- [To do] Could you write out, word for word, the lines of the entries below, starting at the line that contains "Viewport: 617px width, 760px height." and ending at the end of the entries, leaving out the pictures?

(Raw records)
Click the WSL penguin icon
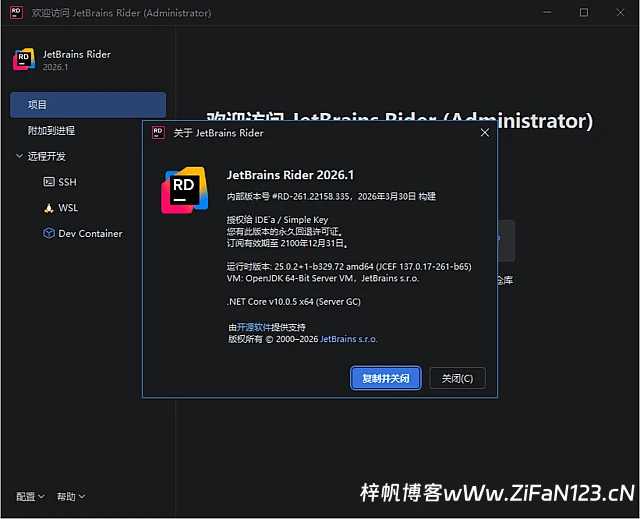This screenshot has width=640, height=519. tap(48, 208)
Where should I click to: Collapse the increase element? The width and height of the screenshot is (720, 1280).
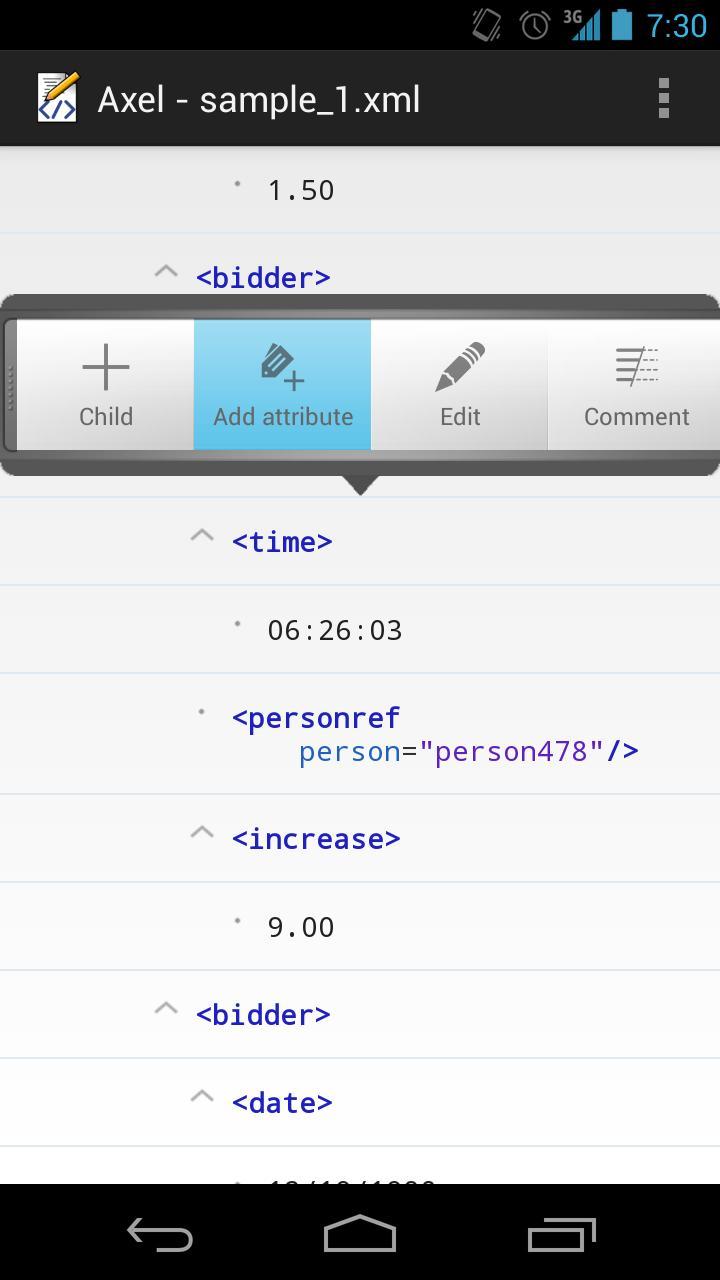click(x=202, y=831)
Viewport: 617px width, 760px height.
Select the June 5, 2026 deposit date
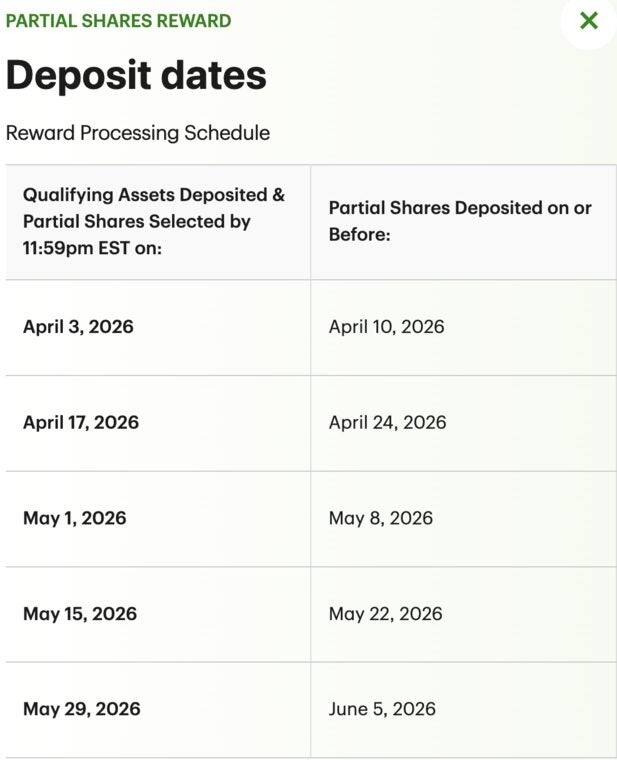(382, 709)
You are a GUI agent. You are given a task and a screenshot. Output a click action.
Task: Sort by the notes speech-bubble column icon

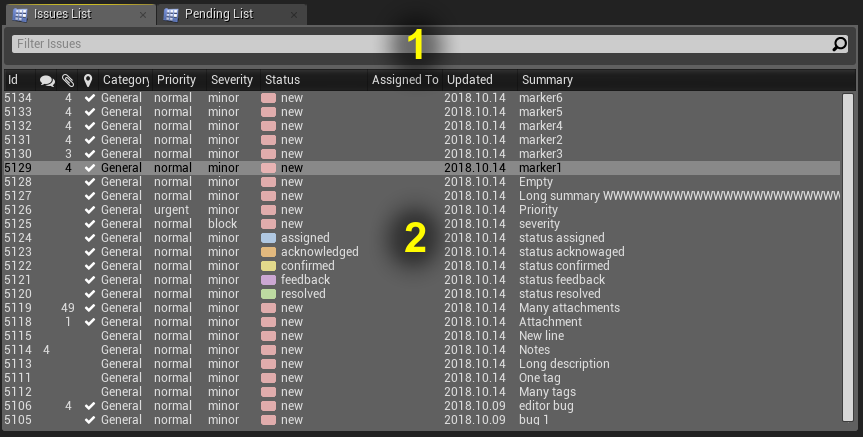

- [Solution below]
Viewport: 617px width, 760px height.
Select the June 5, 2026 deposit date
(382, 709)
You are a GUI agent. You are given a task and a screenshot. Output a click action.
Task: Sort by the notes speech-bubble column icon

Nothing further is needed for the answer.